## start Data to use

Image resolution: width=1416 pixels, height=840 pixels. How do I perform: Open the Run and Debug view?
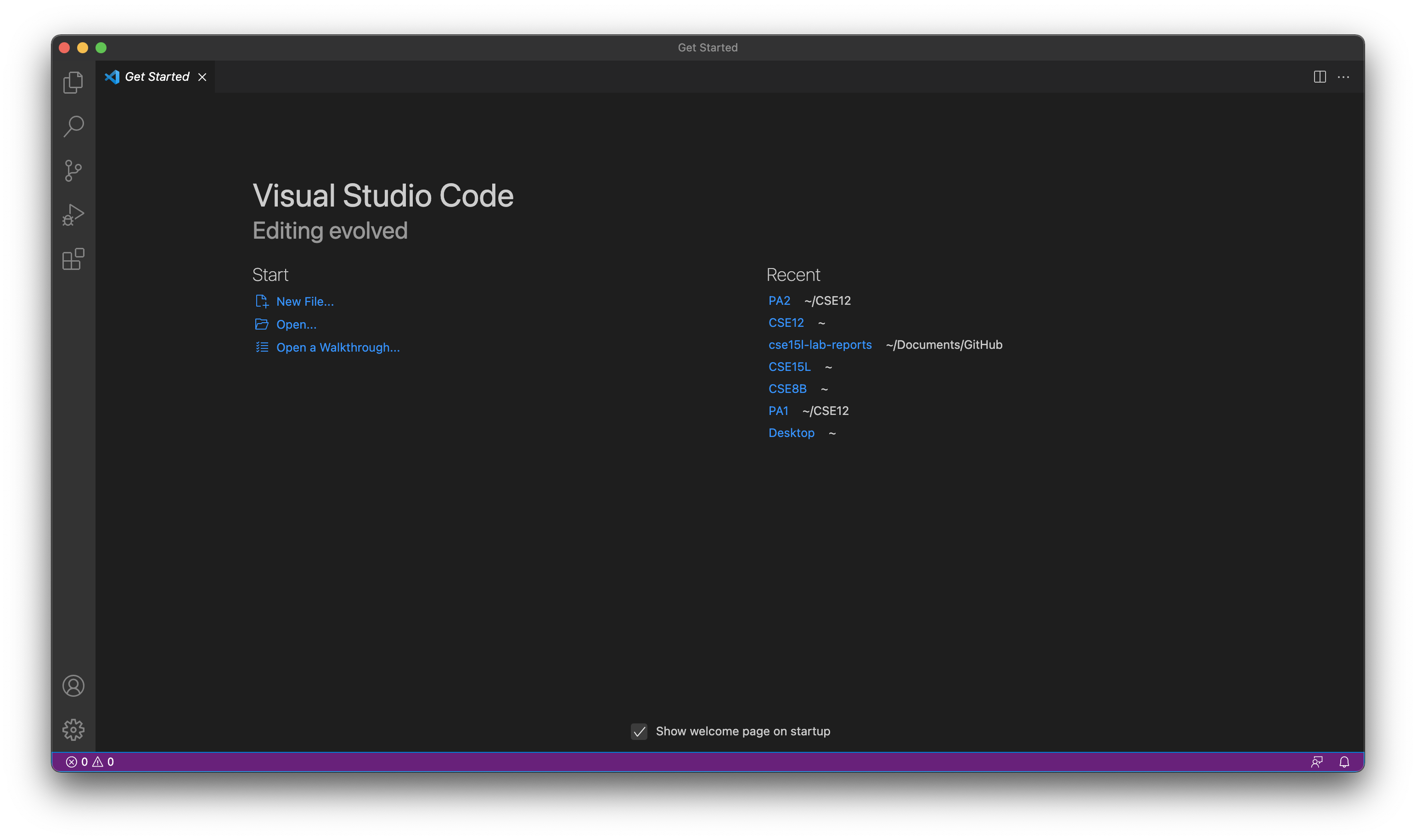coord(73,215)
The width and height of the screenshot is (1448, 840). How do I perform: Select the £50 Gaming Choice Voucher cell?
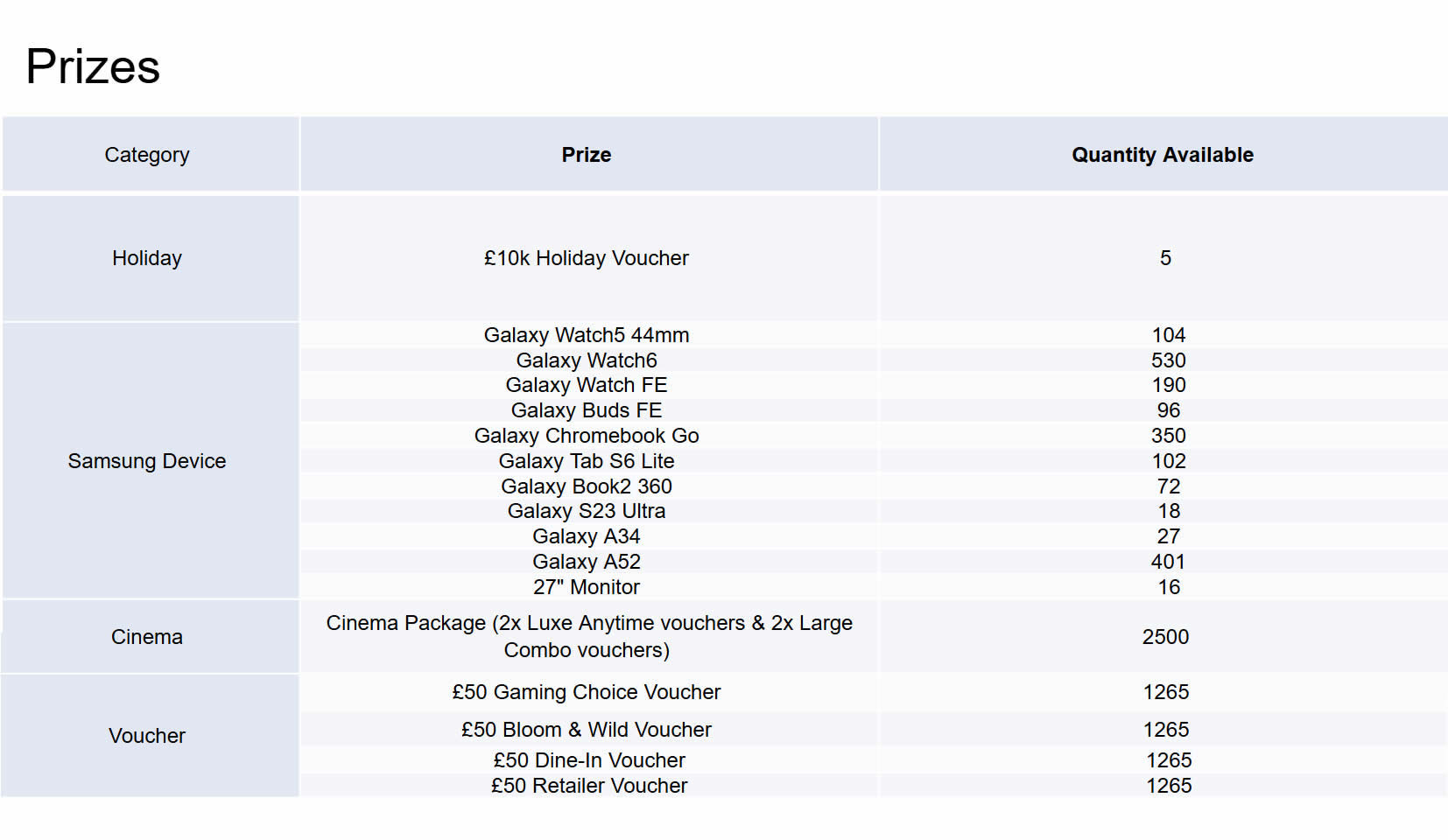point(587,692)
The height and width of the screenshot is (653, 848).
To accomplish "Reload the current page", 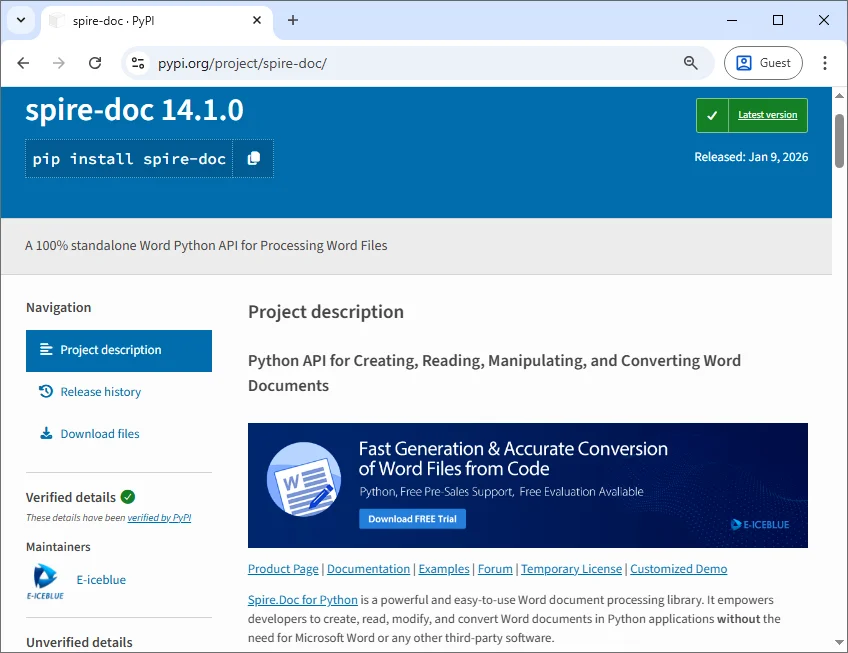I will coord(95,62).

## end Data to use

# Direction
Gather each line of the data that contains the word "perform".

# Exercise result
Image resolution: width=1416 pixels, height=840 pixels. How do I perform: Open the Run and Debug view?
The width and height of the screenshot is (1448, 840). How do I perform: Select the £50 Gaming Choice Voucher cell?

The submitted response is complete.